To all of the stay at home moms out there…I don’t know how you do it. When I had my second child I crunched the numbers and was elated about the possibility of staying home with my babies. My oldest was three years old at the time. Not too far into my maternity leave I dropped by my old office to visit my co-workers. I remember telling my boss frantically “PLEASE let me answer a phone call! I need to have an adult conversation!” Ultimately, it didn’t work out staying home after six weeks. I’m just the type of person that can’t do it. I always joke about how I’m such a great mom after 5PM and on weekends 🙂
In all honesty even at night and on weekends I get frustrated with them easily.
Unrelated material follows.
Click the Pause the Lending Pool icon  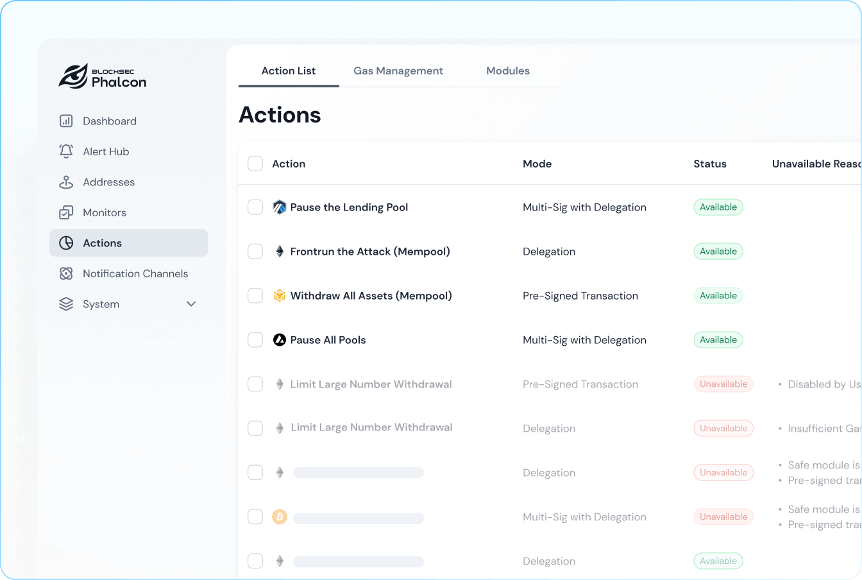[280, 207]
I don’t have the level of patience required sometimes. I don’t want to freak out and yell at everyone. I’d love to be the kind of mom that is always upbeat, cheerful, and patient. One that has it all together. One that has a clean house, clean kids, food on the table (not fast food), etc. Unfortunately, I’m not there yet.
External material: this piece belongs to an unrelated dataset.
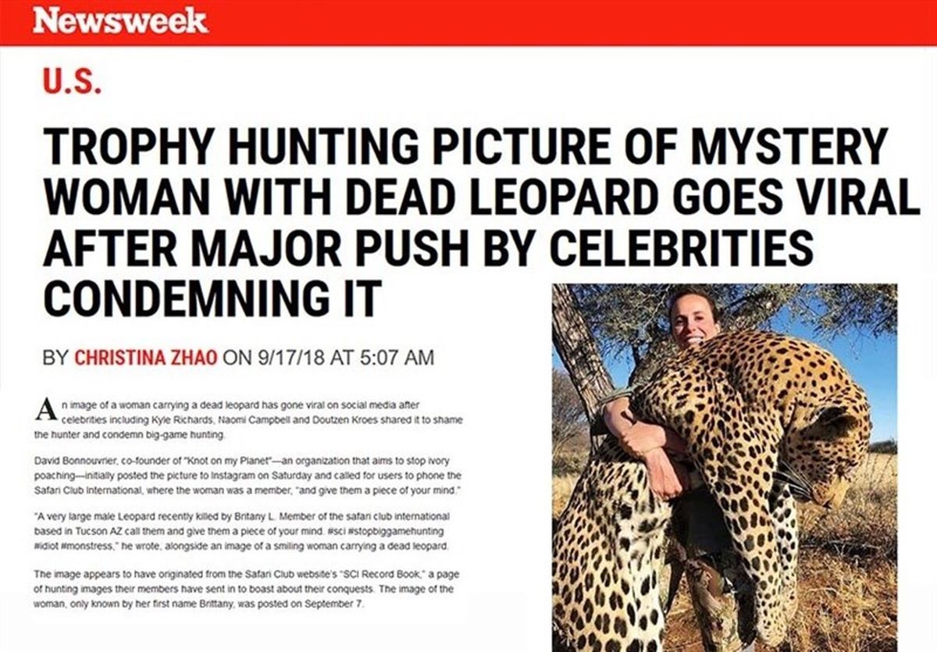Open the leopard photo thumbnail

[724, 467]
Now that I’ve disclosed my shortcomings as a mother let’s talk about today. It’s Saturday and I’m home with the family. My house is a wreck and my in-laws are coming into town. I’m scrambling at the last minute as usual. I ran out to the bank this morning and came back to a bubble disaster…again. If you’ve been following my blog you might recall this isn’t the first time my lovely children have done this.
I’m on social media way too much because in my head I was immediately thinking about how I was going to post this. #iquit #bubbles #why #jumpingoffcliff #isitmondayyet?
I know… I have issues. So today is survival mode Saturday. Trying to keep it together so when the in-laws arrive they’ll still have family members alive to visit.